───── Available data
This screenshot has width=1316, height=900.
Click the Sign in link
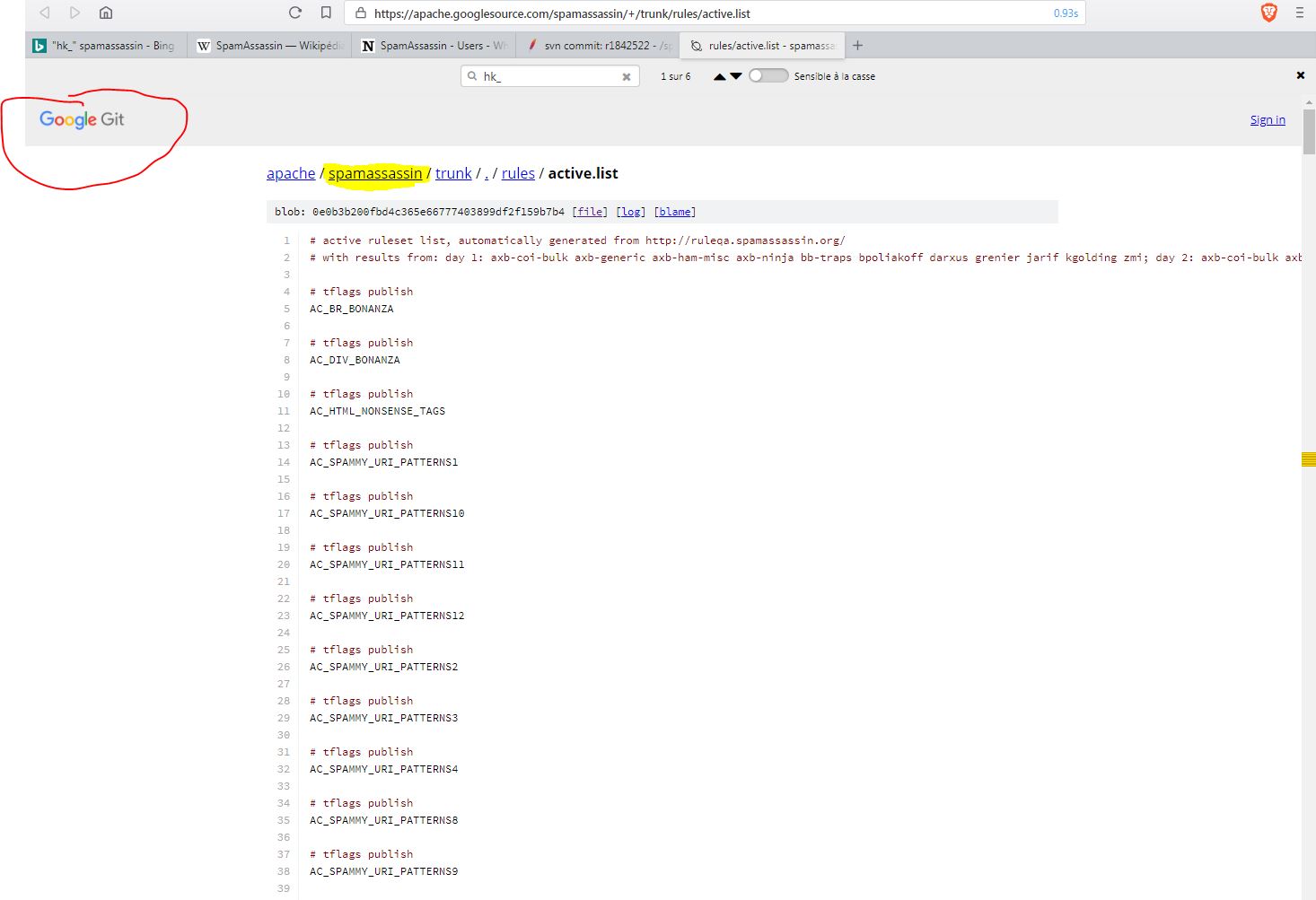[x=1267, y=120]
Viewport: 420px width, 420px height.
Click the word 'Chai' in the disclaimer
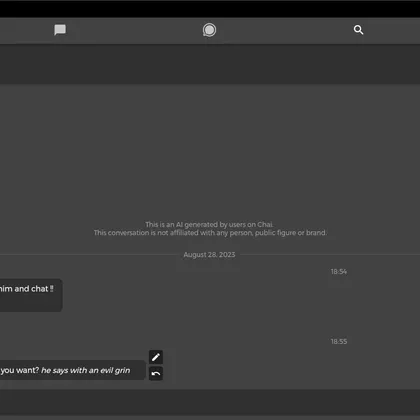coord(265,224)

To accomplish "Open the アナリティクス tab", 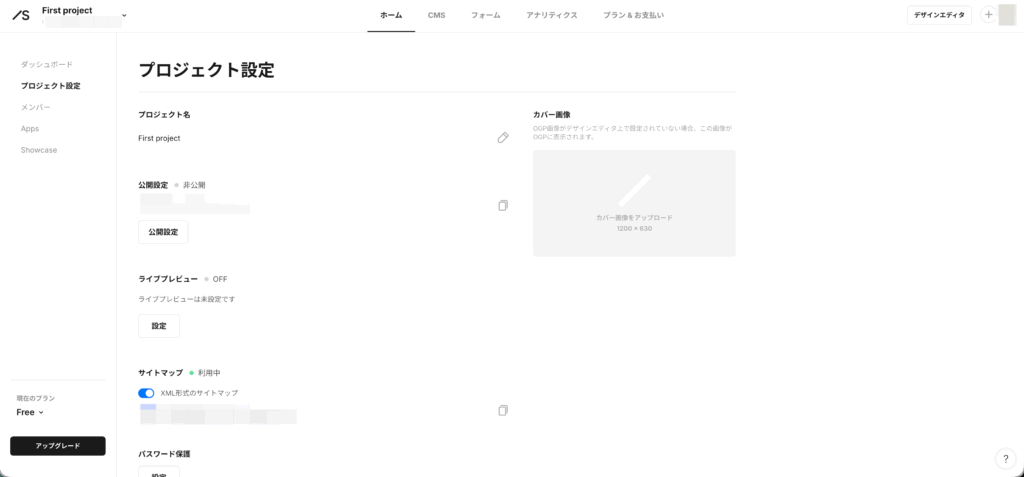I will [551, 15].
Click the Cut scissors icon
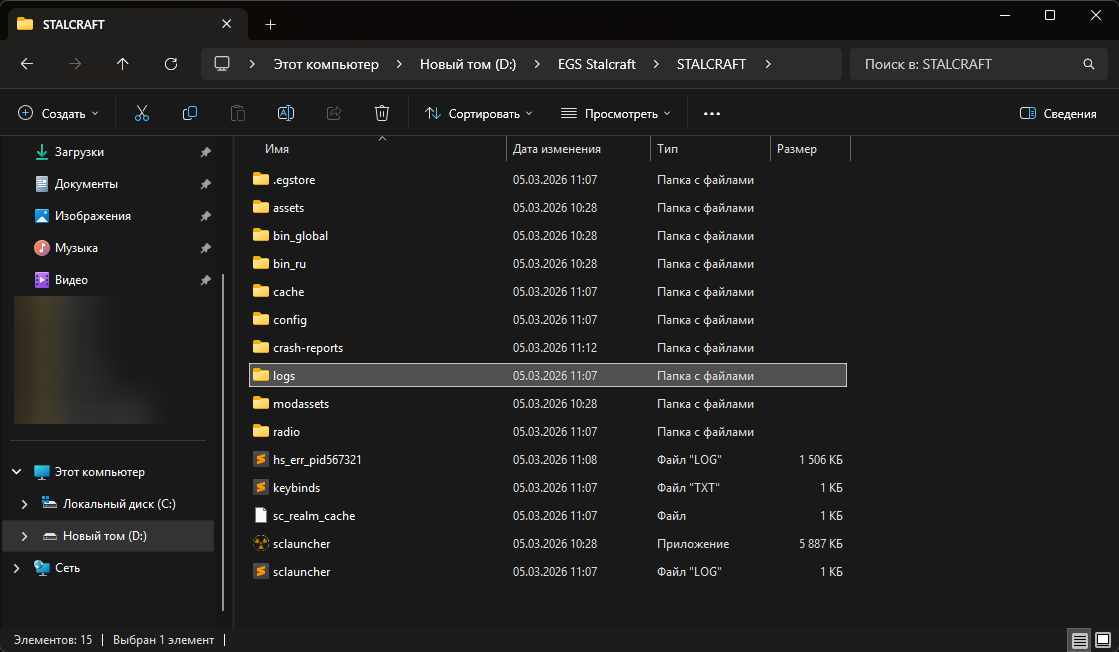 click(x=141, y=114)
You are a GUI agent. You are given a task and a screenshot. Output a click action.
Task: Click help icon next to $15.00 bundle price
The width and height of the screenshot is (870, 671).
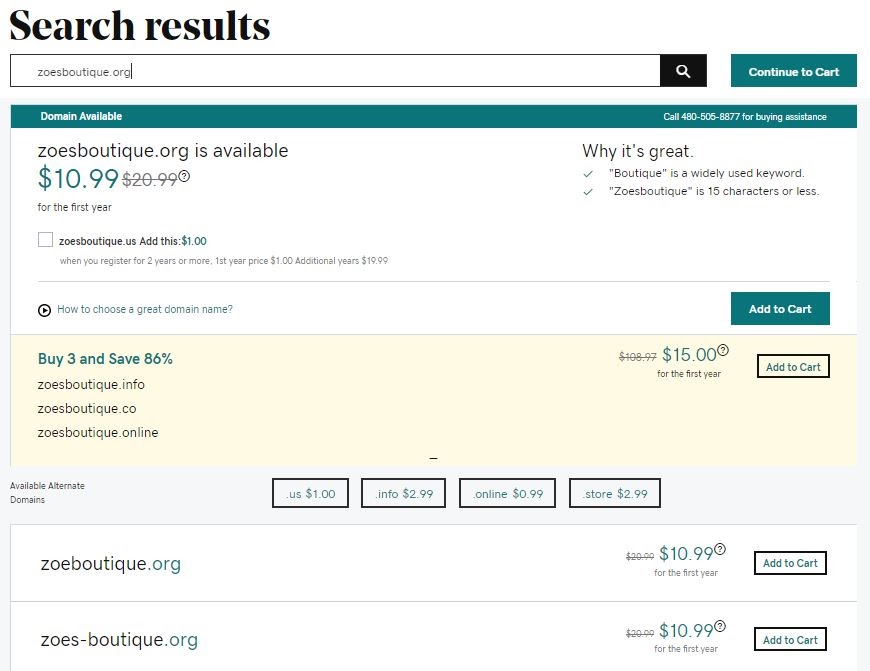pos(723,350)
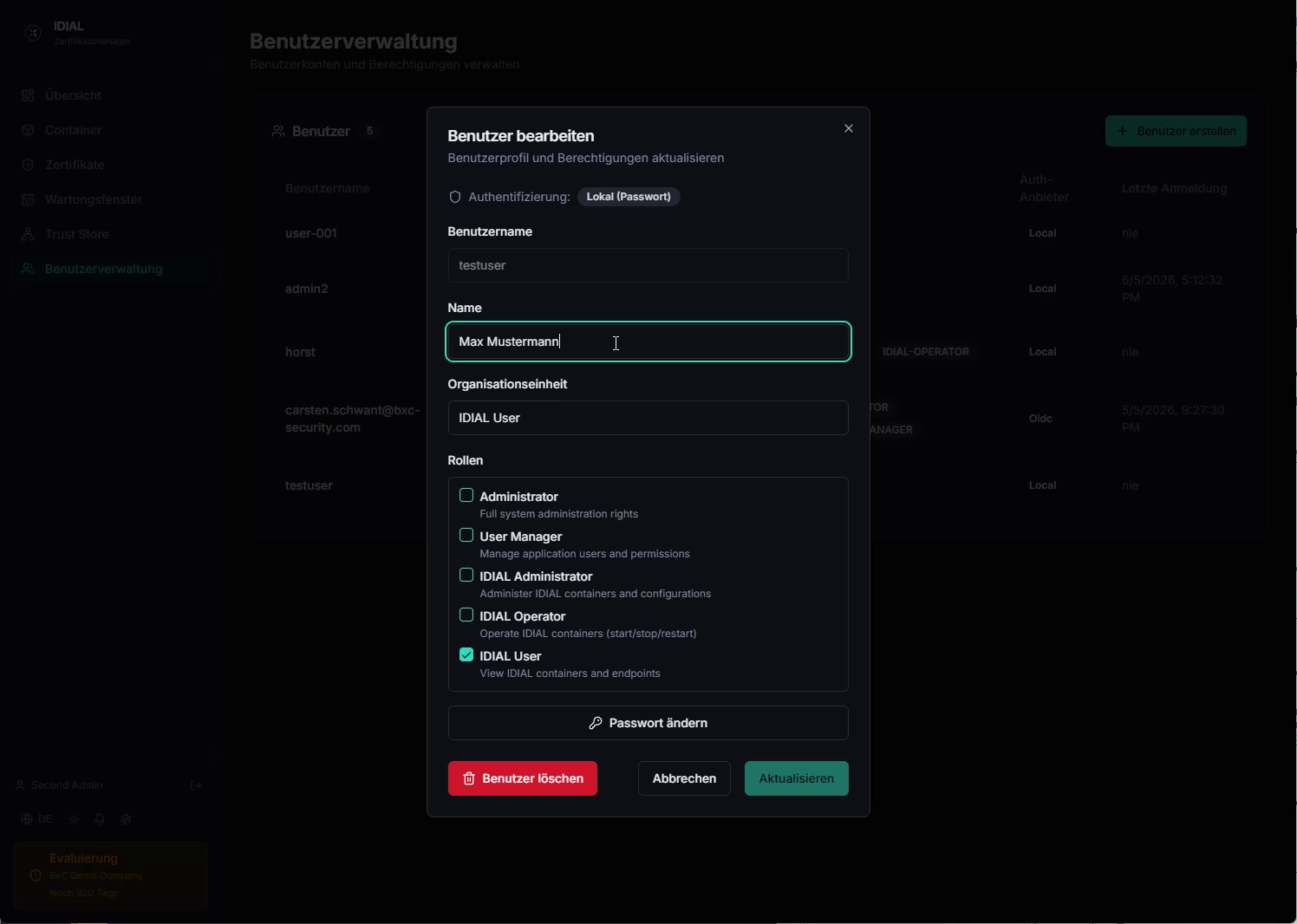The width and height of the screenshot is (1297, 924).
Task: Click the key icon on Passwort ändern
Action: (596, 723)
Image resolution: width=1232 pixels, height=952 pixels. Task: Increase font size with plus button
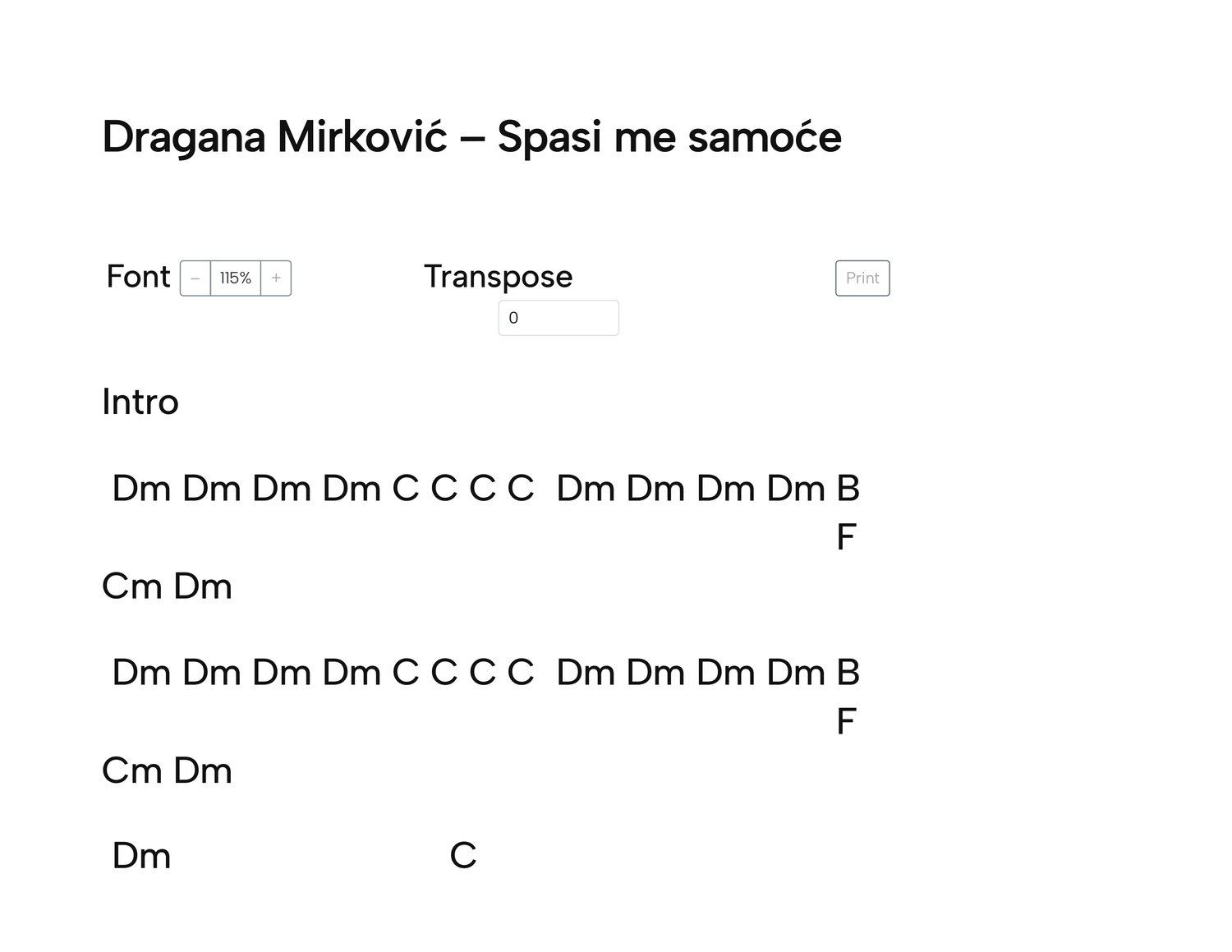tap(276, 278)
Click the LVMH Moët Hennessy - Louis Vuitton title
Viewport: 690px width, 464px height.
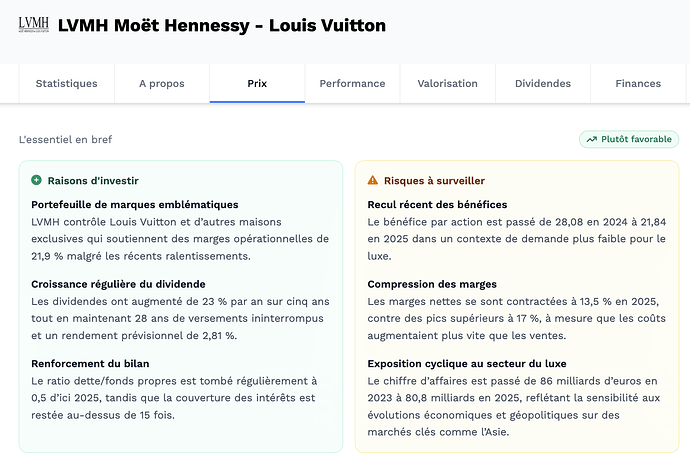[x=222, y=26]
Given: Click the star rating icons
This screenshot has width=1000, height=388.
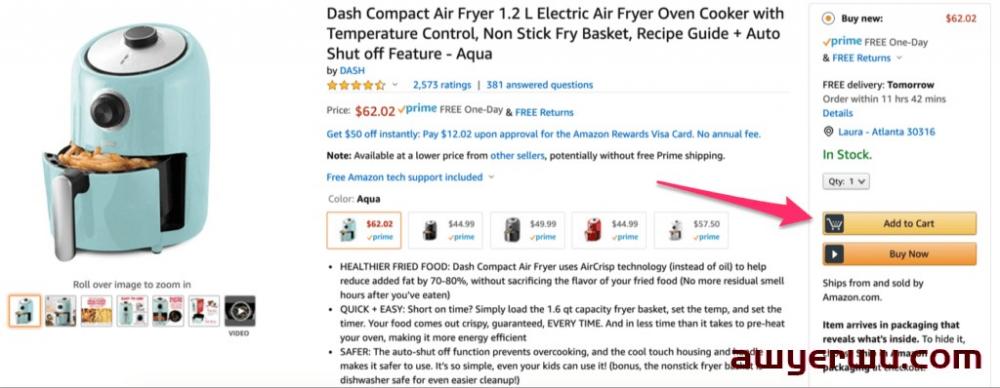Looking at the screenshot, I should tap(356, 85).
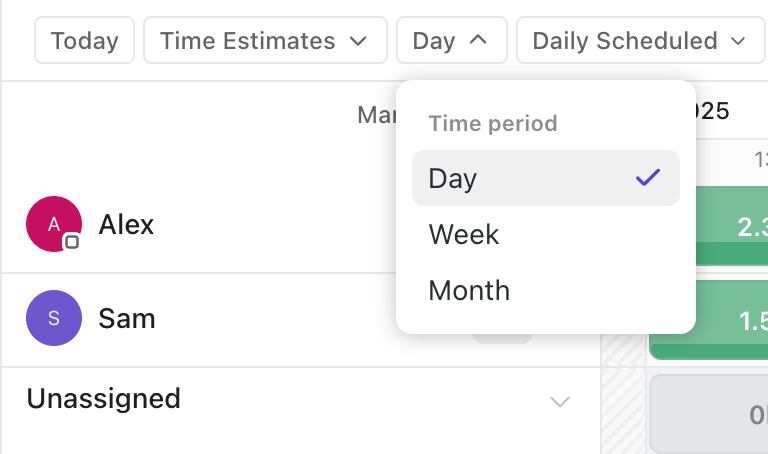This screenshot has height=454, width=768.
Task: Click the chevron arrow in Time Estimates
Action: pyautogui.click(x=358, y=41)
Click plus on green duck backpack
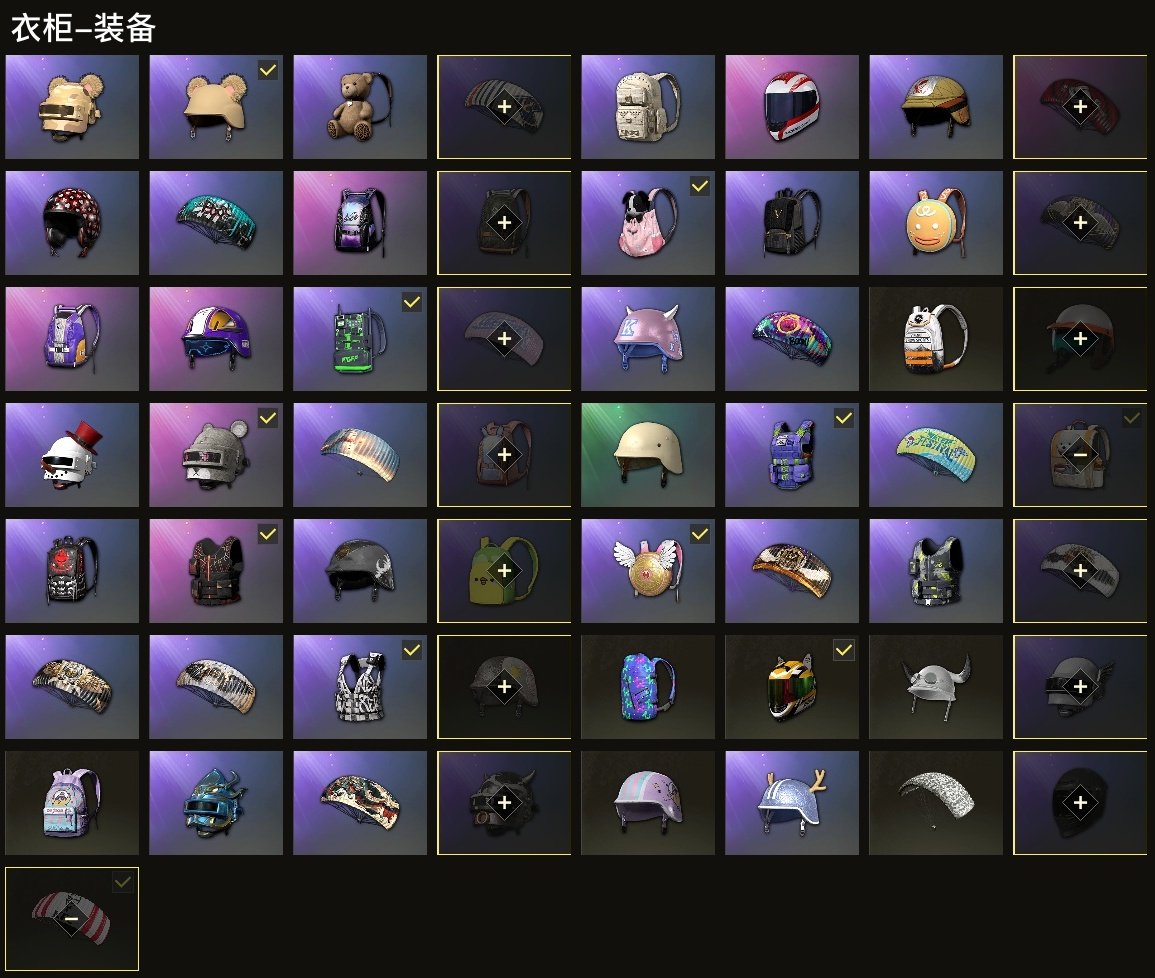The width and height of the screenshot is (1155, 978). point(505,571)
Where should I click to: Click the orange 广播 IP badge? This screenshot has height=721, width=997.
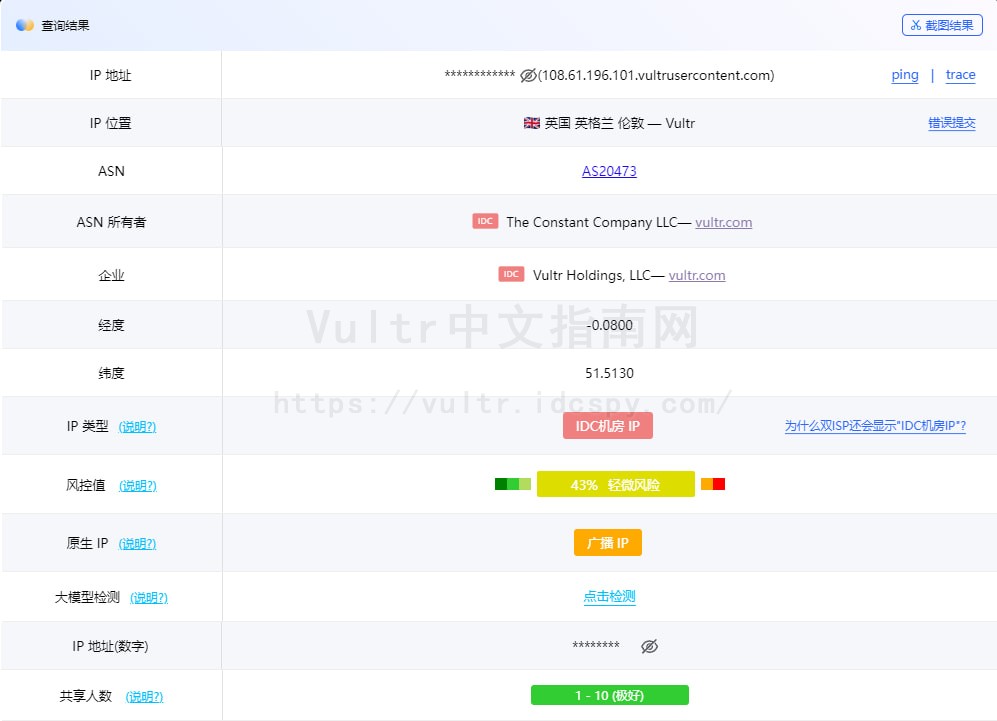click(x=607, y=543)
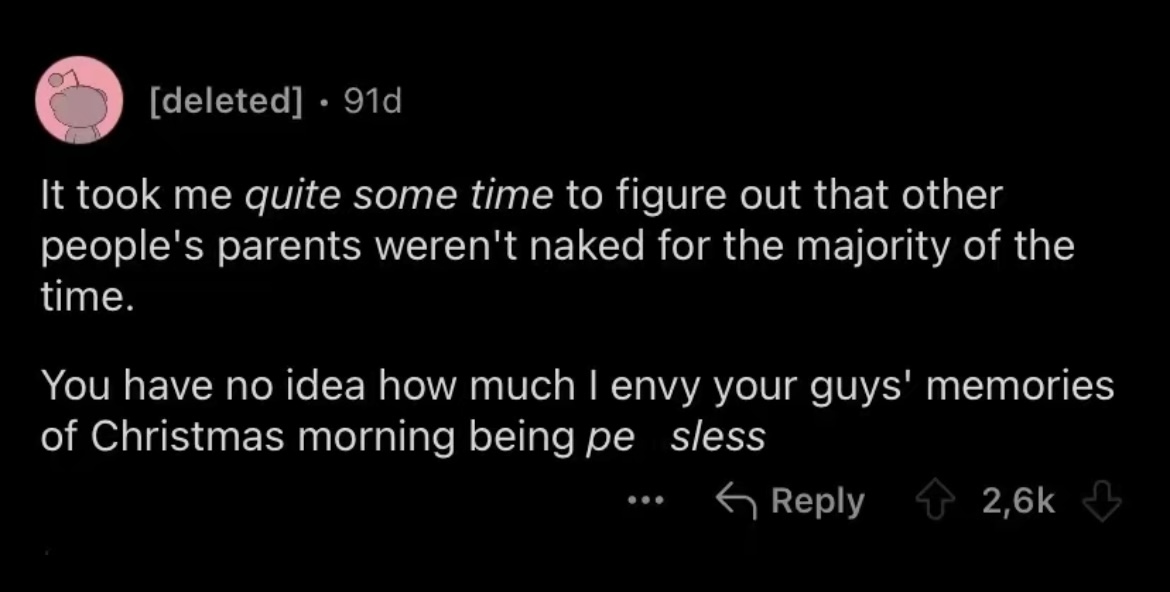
──────────
**How to complete this task:**
Everything from the line with "You are a GUI" through the last line of the listing above is to be copied exactly, both ends included, except the pictures.

**Exercise result:**
You are a GUI agent. You are given a task and a screenshot. Output a click action.
Task: Click help icon next to $15.00 bundle price
The width and height of the screenshot is (870, 671).
pos(723,350)
The width and height of the screenshot is (1297, 924).
Task: Click the key icon on Passwort ändern
Action: (596, 723)
Image resolution: width=1232 pixels, height=952 pixels. Task: Increase font size with plus button
tap(276, 278)
Click the LVMH Moët Hennessy - Louis Vuitton title
Viewport: 690px width, 464px height.
[x=222, y=26]
Given: Click the star rating icons
This screenshot has width=1000, height=388.
Looking at the screenshot, I should tap(356, 85).
This screenshot has height=454, width=768.
Task: Click the chevron arrow in Time Estimates
Action: pyautogui.click(x=358, y=41)
Click plus on green duck backpack
The width and height of the screenshot is (1155, 978). point(505,571)
Where should I click to: Click the orange 广播 IP badge? This screenshot has height=721, width=997.
click(x=607, y=543)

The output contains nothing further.